### The records
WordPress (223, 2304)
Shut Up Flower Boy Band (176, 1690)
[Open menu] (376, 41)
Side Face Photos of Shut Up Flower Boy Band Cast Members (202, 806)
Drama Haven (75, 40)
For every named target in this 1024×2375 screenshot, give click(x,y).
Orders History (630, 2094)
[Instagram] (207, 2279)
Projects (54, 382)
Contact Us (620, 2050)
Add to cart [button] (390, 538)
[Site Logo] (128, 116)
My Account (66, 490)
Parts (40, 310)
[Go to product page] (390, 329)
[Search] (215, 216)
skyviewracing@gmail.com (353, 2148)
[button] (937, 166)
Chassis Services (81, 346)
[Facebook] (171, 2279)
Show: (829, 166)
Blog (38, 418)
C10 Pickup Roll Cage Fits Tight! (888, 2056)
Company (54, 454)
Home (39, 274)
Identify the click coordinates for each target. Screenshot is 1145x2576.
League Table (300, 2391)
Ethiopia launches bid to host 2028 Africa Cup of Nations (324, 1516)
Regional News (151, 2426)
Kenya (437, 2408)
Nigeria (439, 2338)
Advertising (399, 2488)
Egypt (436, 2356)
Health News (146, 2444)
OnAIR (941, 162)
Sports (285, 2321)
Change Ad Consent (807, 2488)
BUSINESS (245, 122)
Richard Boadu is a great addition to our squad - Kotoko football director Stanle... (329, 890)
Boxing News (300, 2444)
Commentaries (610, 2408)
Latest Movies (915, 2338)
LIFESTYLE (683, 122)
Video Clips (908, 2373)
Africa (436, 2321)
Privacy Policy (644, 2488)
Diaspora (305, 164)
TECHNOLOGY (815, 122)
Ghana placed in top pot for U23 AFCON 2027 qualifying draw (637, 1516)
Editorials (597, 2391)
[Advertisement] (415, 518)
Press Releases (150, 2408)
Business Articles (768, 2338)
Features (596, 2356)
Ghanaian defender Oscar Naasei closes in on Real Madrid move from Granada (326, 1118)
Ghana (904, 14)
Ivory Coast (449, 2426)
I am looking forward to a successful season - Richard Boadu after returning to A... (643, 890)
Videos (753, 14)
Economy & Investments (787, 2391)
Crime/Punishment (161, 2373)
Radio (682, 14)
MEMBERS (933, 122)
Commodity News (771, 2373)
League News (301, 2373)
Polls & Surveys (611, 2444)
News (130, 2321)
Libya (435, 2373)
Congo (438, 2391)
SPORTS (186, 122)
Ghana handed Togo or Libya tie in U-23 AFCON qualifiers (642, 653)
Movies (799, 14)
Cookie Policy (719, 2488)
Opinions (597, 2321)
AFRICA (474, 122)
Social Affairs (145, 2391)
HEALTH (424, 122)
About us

### Exercise brief
Write out, from the lines above, only those from the line with "Add to cart [button] (390, 538)" to the line with "Press Releases (150, 2408)", exactly as given, including the first and the last.

### Task result
Add to cart [button] (390, 538)
[Site Logo] (128, 116)
My Account (66, 490)
Parts (40, 310)
[Go to product page] (390, 329)
[Search] (215, 216)
skyviewracing@gmail.com (353, 2148)
[button] (937, 166)
Chassis Services (81, 346)
[Facebook] (171, 2279)
Show: (829, 166)
Blog (38, 418)
C10 Pickup Roll Cage Fits Tight! (888, 2056)
Company (54, 454)
Home (39, 274)
Identify the click coordinates for each target. Screenshot is 1145x2576.
League Table (300, 2391)
Ethiopia launches bid to host 2028 Africa Cup of Nations (324, 1516)
Regional News (151, 2426)
Kenya (437, 2408)
Nigeria (439, 2338)
Advertising (399, 2488)
Egypt (436, 2356)
Health News (146, 2444)
OnAIR (941, 162)
Sports (285, 2321)
Change Ad Consent (807, 2488)
BUSINESS (245, 122)
Richard Boadu is a great addition to our squad - Kotoko football director Stanle... (329, 890)
Boxing News (300, 2444)
Commentaries (610, 2408)
Latest Movies (915, 2338)
LIFESTYLE (683, 122)
Video Clips (908, 2373)
Africa (436, 2321)
Privacy Policy (644, 2488)
Diaspora (305, 164)
TECHNOLOGY (815, 122)
Ghana placed in top pot for U23 AFCON 2027 qualifying draw (637, 1516)
Editorials (597, 2391)
[Advertisement] (415, 518)
Press Releases (150, 2408)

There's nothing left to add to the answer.